The trip to Vegas was exactly what I was hoping for. Seeing mom and dad was great, and their boot camp/workshop thing was actually incredibly interesting. I feel like I'm finally starting to have a vague clue what they actually do/want to do, which I haven't since this whole thing started and that's made me feel kind of floundering but this is better now. They promised to send me some more reading material and I hope they do. It's started to seem like something I could really get my head around, understand well even if I can't do it well (and isn't that always the way, for me?).
The drive was... a cross-country drive, and that right now deserves its own little post, which is coming.
Vegas is hilarious. I don't know if I'm going to be able to describe this successfully, but you know how most places you get to travel to aren't anything like what you expected? Sometimes you have firm expectations and the reality is shockingly different somehow. Sometimes you completely don't know what to expect at all. Sometimes you know exactly what to expect, exactly what everything will look like, have studied pictures and guidebooks and maps... and yet, when you get there, it just FEELS unexpected. Often because it feels realer than you could possibly have believed, or more immediate, or more lived-in, or older, or bigger. Sometimes the differences are subtle and cultural. On the Aegean coast the difference seemed to be in the air itself, the smells of grapes and figs and salt and how the whitewash on all those buildings just seemed to glow and how can water be that color? But it never, never, feels like old news, like exactly what you expected and ho-hum.
Except Vegas. That felt pretty much exactly how I expected, such that I had to keep reminding myself I hadn't actually been there before. I expected a scaled-up version of the little Nevada towns we went through on the way to Tahoe,and that's exactly what it felt like. There were some things I didn't realize- the sheer size of those big casinos, especially the size of the shopping malls attached to them- but the FEEL could not have been more exactly what I expected, and that's bizzare to me. I was expecting to be proved wrong, but it really all was fake and glitter and neon and theater, taken to breathtaking extremes.

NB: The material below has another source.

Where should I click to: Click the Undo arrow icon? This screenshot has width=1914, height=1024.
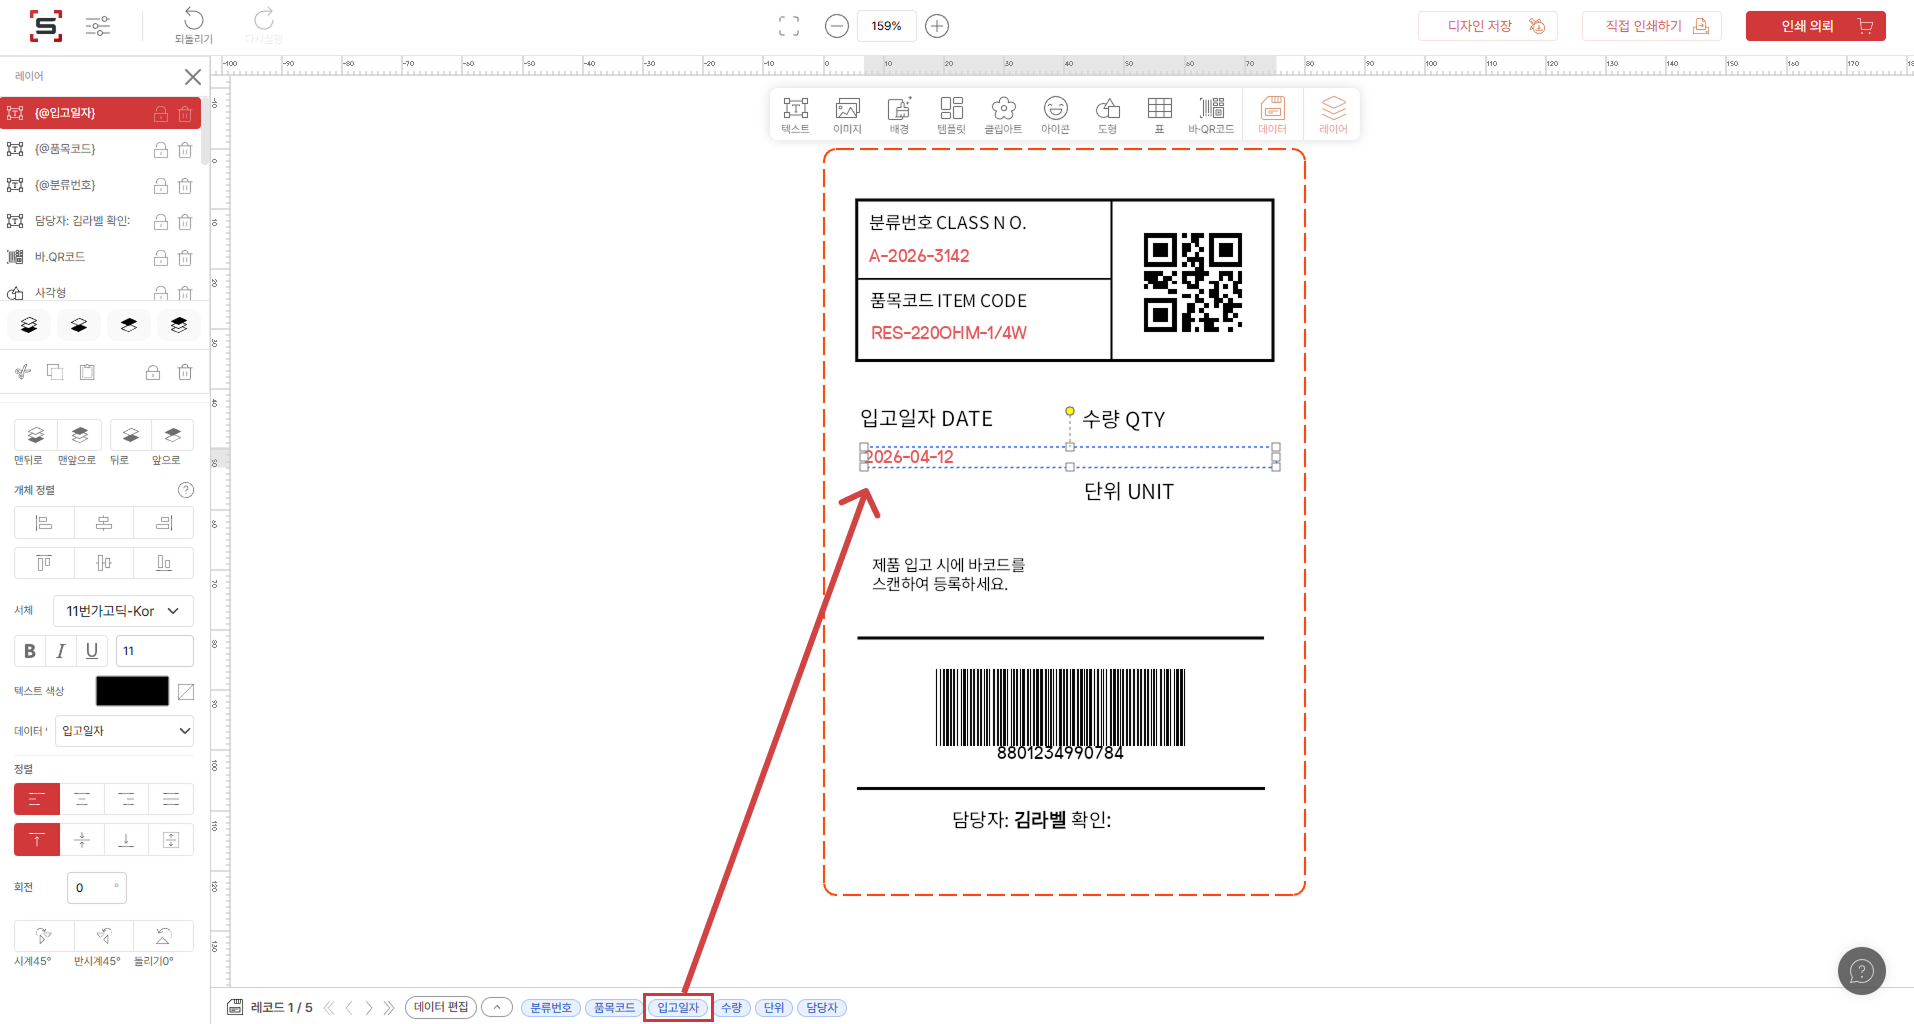194,19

I was a bit disappointed on the show front, since my two great wishes were Cirque du Soleil, which dad wasn't into, and Phantom, which mom wasn't into, and the two we could agree on were Penn and Teller and Blue Man Group, and those both ended up being no-goes. So I need to go back to Vegas when I have money and buy tickets properly ahead of time. But instead we just walked a bit, through the Venetian and out past the Mirage (where we saw the volcano erupt, and if that isn't fake theater on a monumental level I've never seen it) and through Caesar's Palace and home. I got carded, which is continuing to mess with me on the "now that I'm finally 21 everyone thinks I look 16" front, but oh well. Dinner was at a Planet Hollywood, which I've never been to, and they had cute things (muchly, like little tie figher and X-Wing models, and an Enterprise, and that big thing from Tron and a gun from Starship Troopers, and a nose-cone from Apollo 13, and I think I need to shut up before no one believes I'm not a geek ever again). I almost went back out and had a Pina Colada and lost some money at poker, but when it comes right down to it, no matter how fun it may sound in the abstract, losing money just isn't fun, so oh well. But the best part was probably dad being all cute about reminiscing about his Grandpa. And this may be odd of me but I really enjoy that, and he doesn't do it very often, because maybe he thinks we won't be interested, or maybe he doesn't think he has that many happy things to reminisce about or... I don't know. But I think he's a fantastically interesting person and it's nice.